More recently, the presigmoid infralabyrinthine approach has been discussed by some authors for pathologies of inframeatal petrous region (16, 17, 19).

This approach also needs skeletonizing the sigmoid sinus and extensive drilling of mastoid and fallopian canal to expose the facial nerve, even though facial nerve rerouting is not mandatory. This approach has a limited exposure of the intradural and especially the cisternal parts of the lesion, and the brainstem and cranial nerves usually come into view only after removal of a major bulk of tumor.

Another alternative is the endoscopic endonasal approaches, which are technically difficult because of lateral extension of these lesions and the high risk of abducent nerve injuries (14).

Hereby, we described our initial experience with inframeatal extension of the retrosigmoid approach. In this approach, we tried to balance adequate exposure with minimal interference with neurovascular structures. The approach was applied in four cases with different pathologies, but sharing a common feature of invasion of the inframeatal/infralabyrinthine/apical region of the petrous bone.

Preoperative analysis of surgical anatomy of lesion and nearby structures in preoperative imaging is mandatory to detect possible deviation from the normal anatomy, particularly a high located jugular bulb, which can impede the surgical approach (20).

In this approach, it is possible for the surgeon to have a view of the brainstem and exit zones of the cranial nerves early in the course of operation and after removal of inframeatal ridge it. Using a neuronavigator and Doppler, tailored to the extension of the pathology, the surgeon can identify the surrounding vital structures for a more radical tumor removal. The neuroendoscopy has a complementary role and can confirm the completeness of tumor resection (21, 22).

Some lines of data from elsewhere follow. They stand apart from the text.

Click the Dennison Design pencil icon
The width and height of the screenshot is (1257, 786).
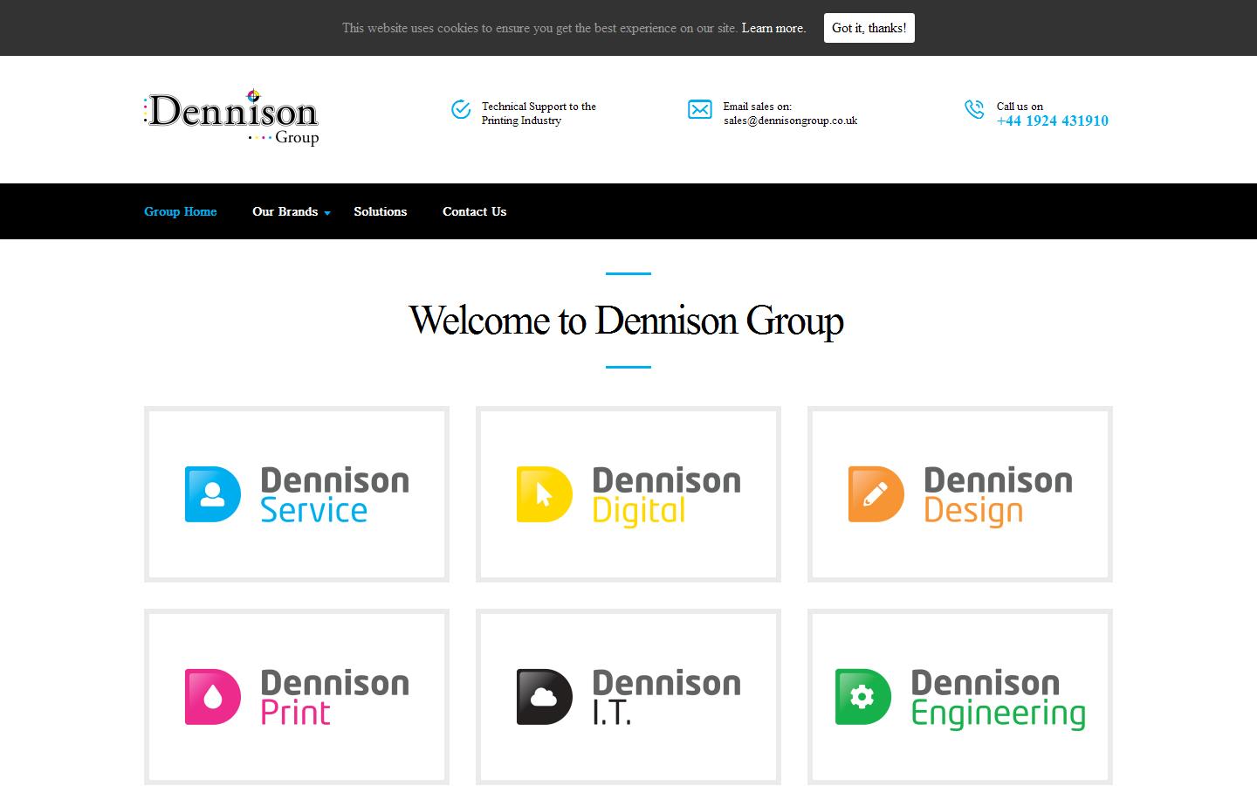pos(874,493)
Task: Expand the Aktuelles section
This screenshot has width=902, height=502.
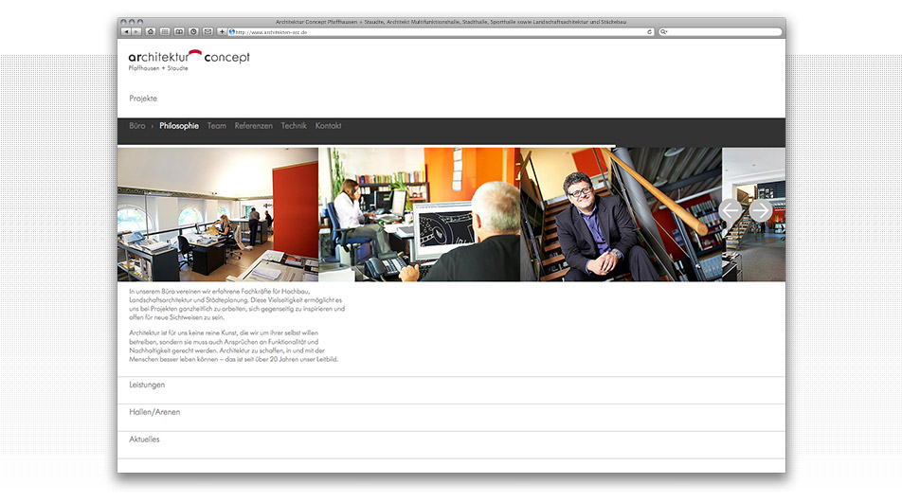Action: 144,439
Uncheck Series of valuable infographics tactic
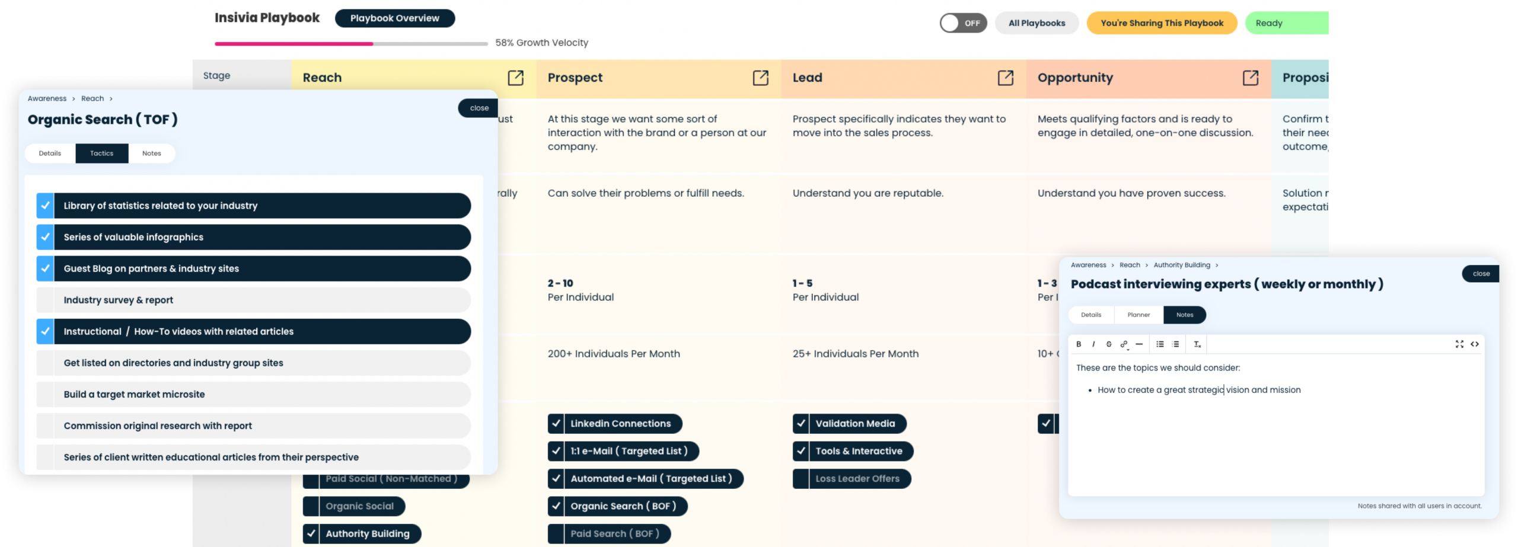1518x547 pixels. pyautogui.click(x=45, y=237)
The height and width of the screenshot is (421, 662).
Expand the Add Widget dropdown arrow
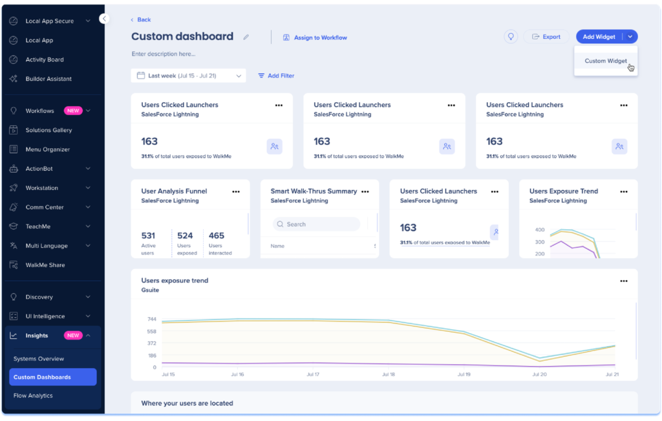(630, 37)
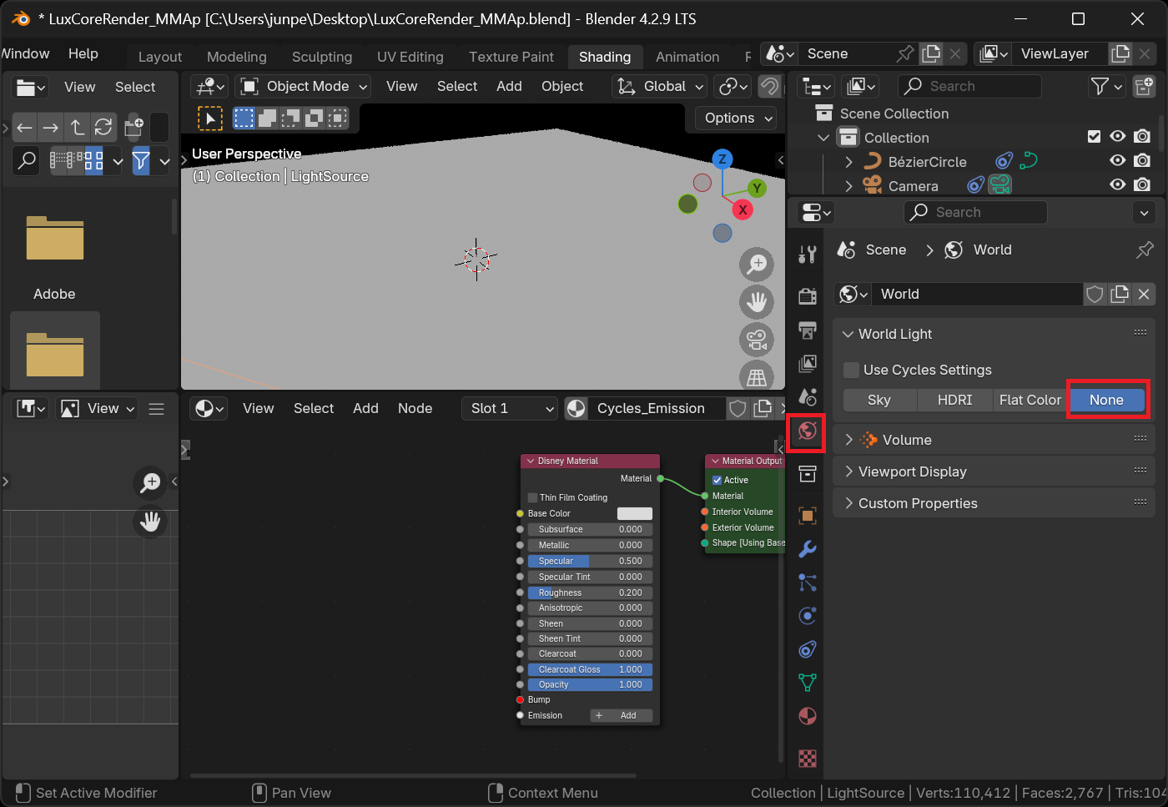
Task: Open the Modifiers wrench properties tab
Action: pos(807,549)
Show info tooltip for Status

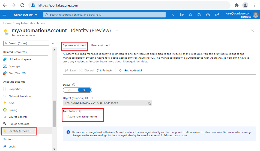74,85
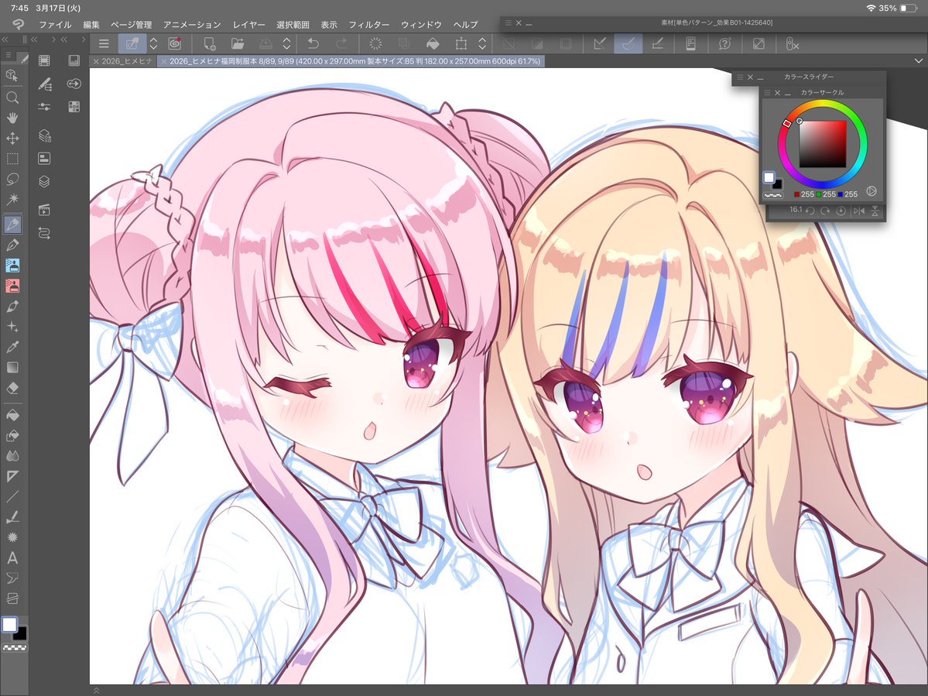Click the redo button
The image size is (928, 696).
coord(340,44)
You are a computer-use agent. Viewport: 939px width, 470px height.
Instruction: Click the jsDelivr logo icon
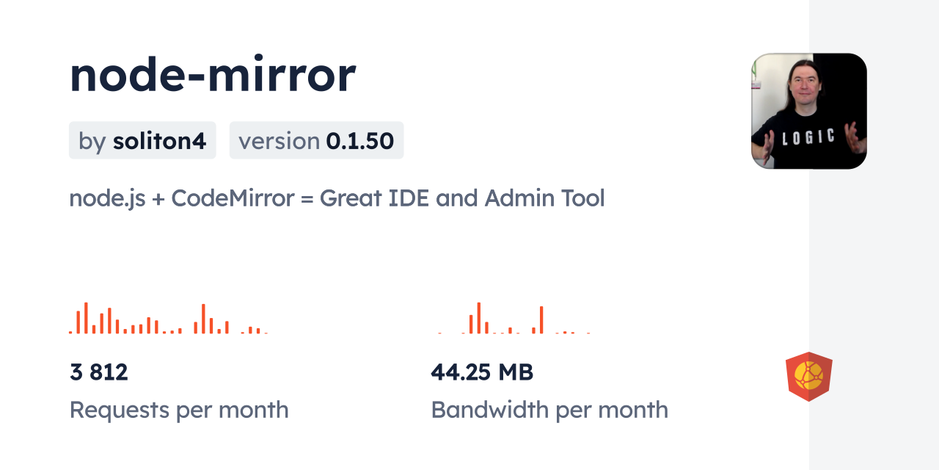pos(808,377)
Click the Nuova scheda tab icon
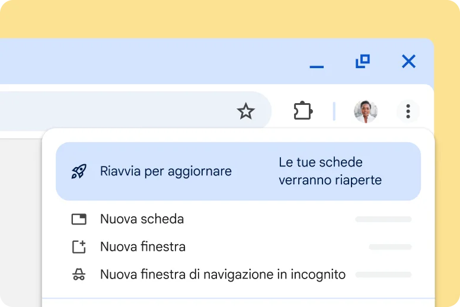Viewport: 460px width, 307px height. coord(79,219)
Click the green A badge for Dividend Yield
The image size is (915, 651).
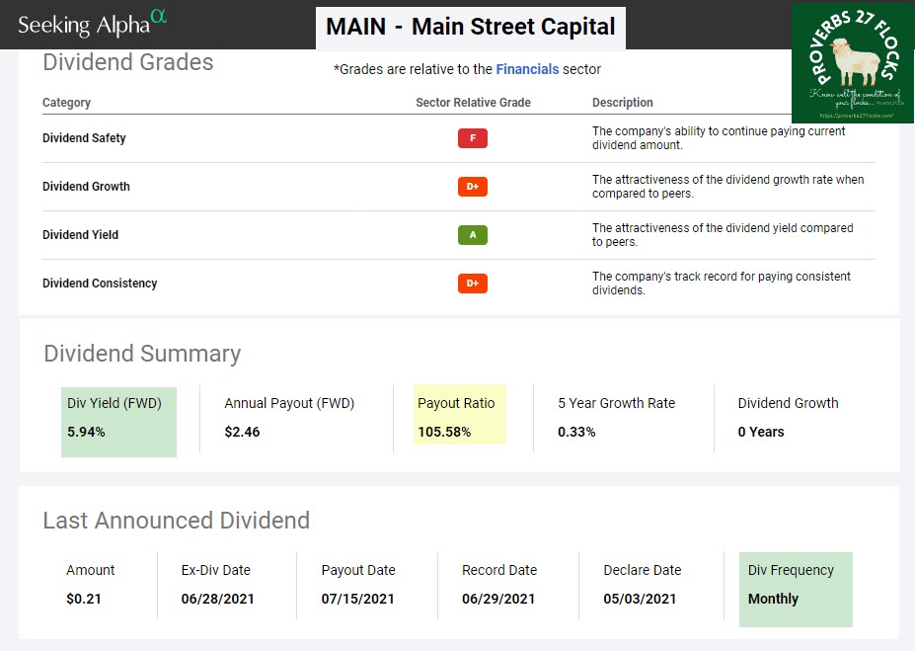472,235
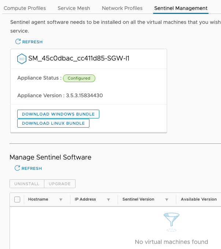
Task: Click the hexagon appliance icon
Action: (x=22, y=59)
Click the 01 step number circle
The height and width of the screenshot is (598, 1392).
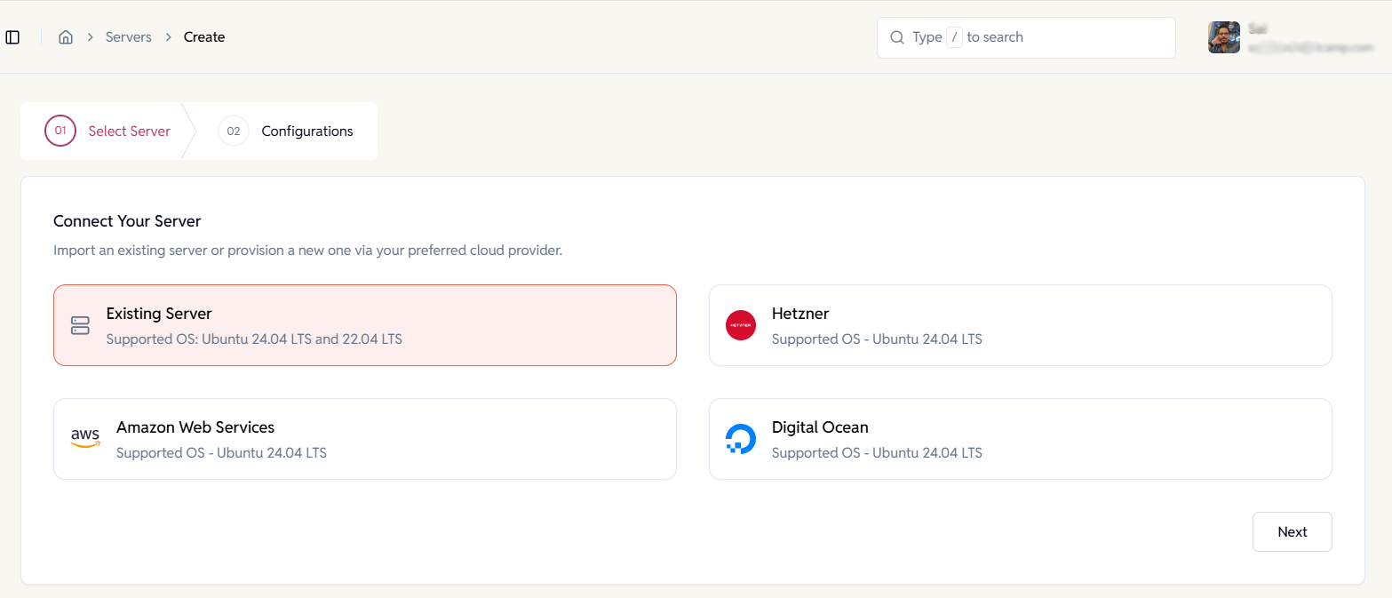60,131
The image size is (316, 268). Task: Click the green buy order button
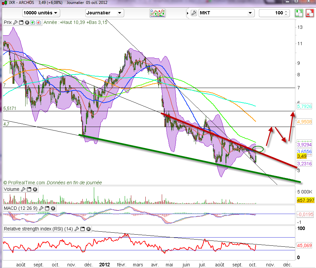click(x=299, y=13)
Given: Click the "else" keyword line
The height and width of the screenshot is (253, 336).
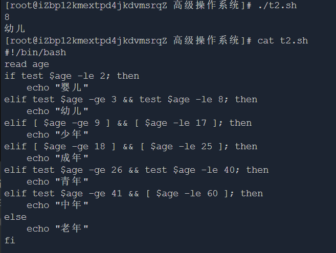Looking at the screenshot, I should [15, 217].
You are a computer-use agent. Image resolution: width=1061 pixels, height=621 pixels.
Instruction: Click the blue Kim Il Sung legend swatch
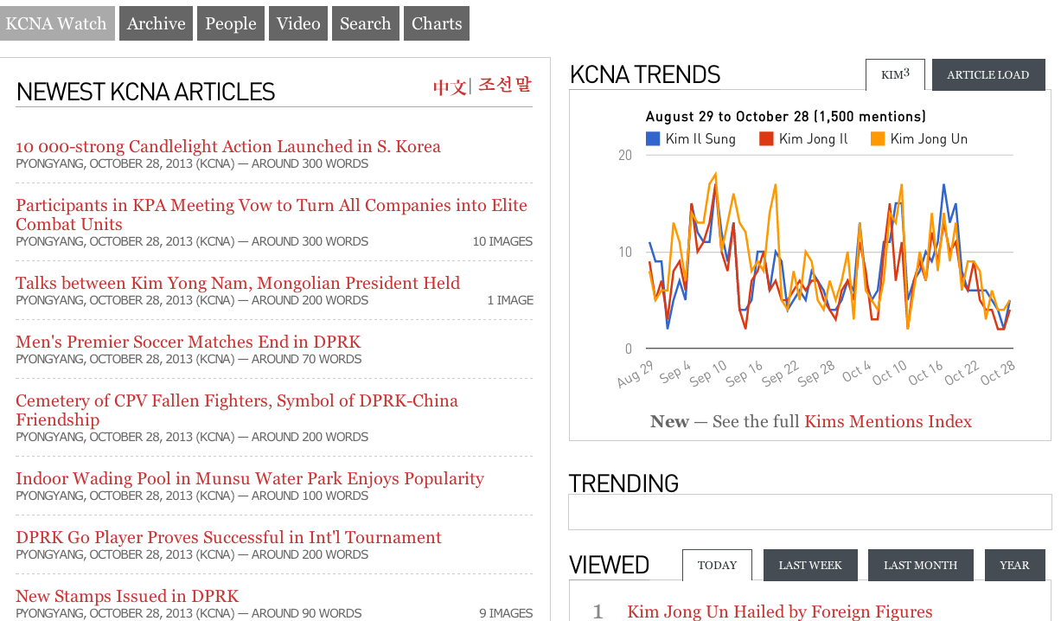tap(653, 138)

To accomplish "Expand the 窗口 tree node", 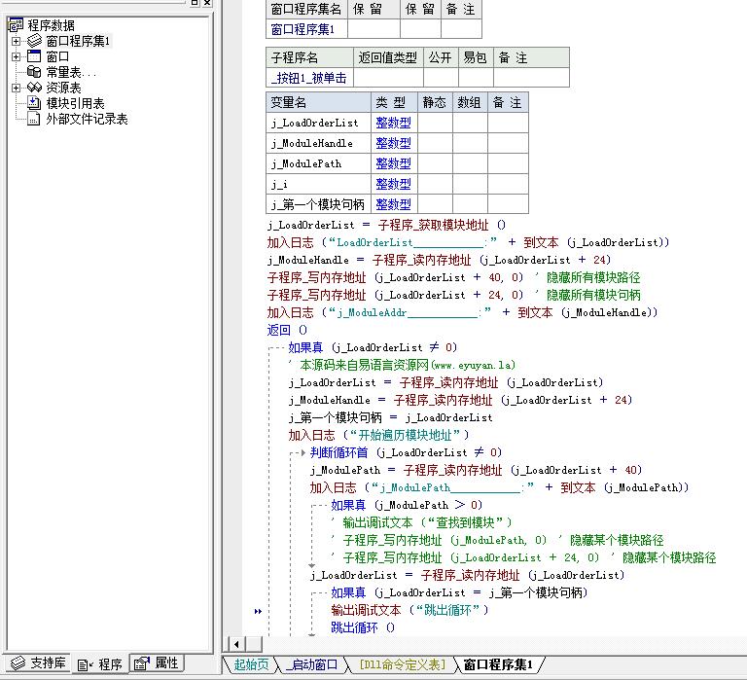I will coord(16,56).
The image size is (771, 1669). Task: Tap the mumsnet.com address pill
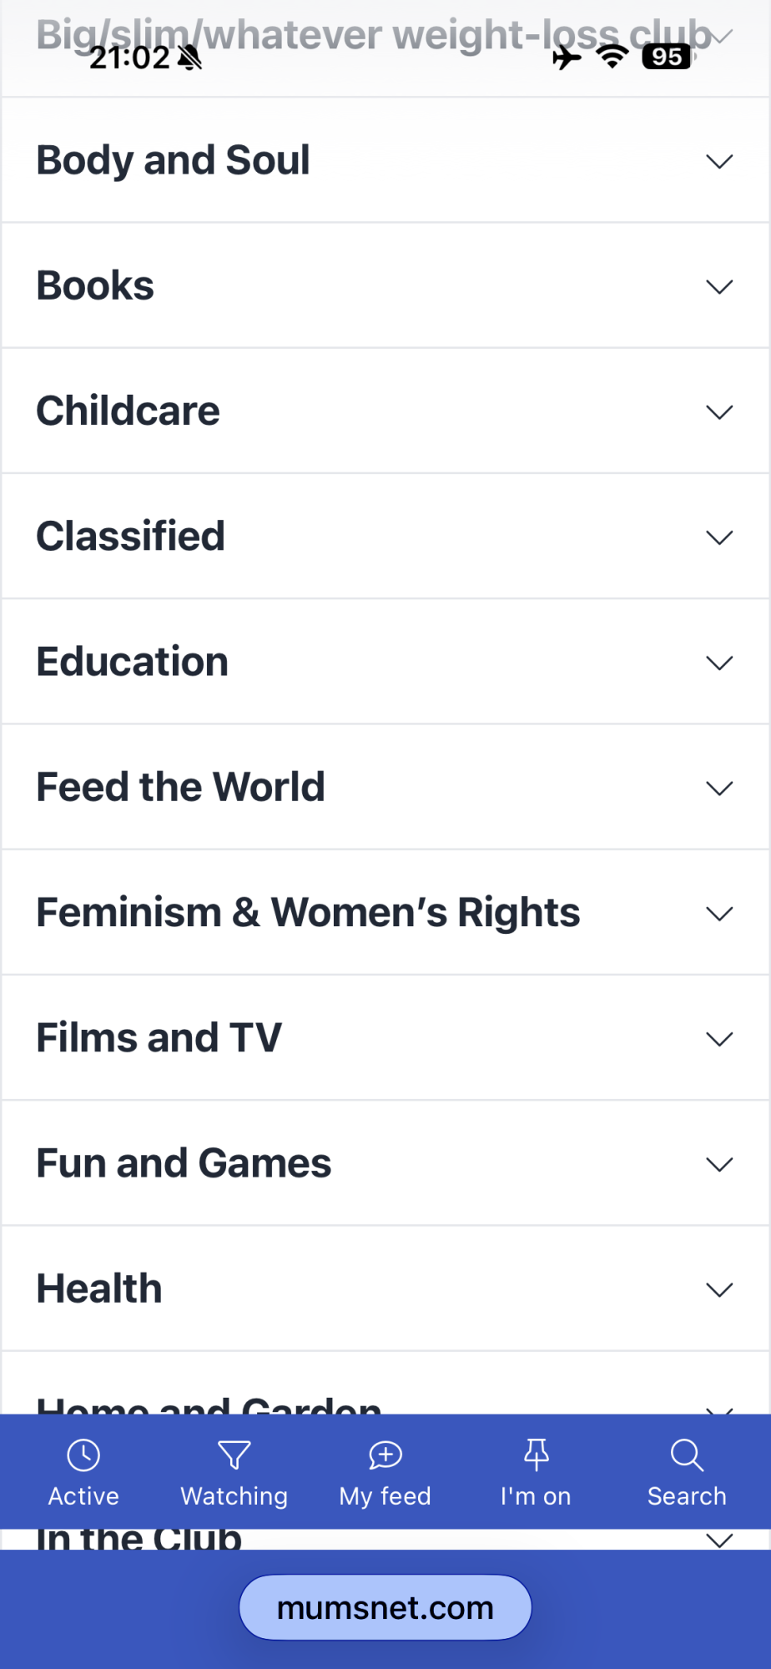coord(386,1607)
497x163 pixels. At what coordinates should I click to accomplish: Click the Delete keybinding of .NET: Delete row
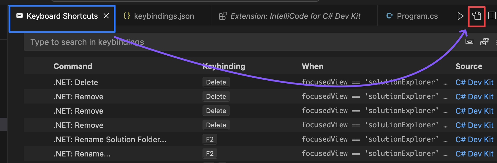click(216, 82)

In this small series, there were no approach-related complications. Importantly, the functional outcome regarding facial nerve, hearing and lower cranial nerves, was satisfactory with no new deficits. The preoperatively planned amount of tumor resection from the target could be achieved. Therefore, we consider the hearing and facial nerve-preserving retrosigmoid inframeatal approach to the inframeatal/infralabyrinthine apical region of the petrous bone as an acceptable alternative to other approaches to this region.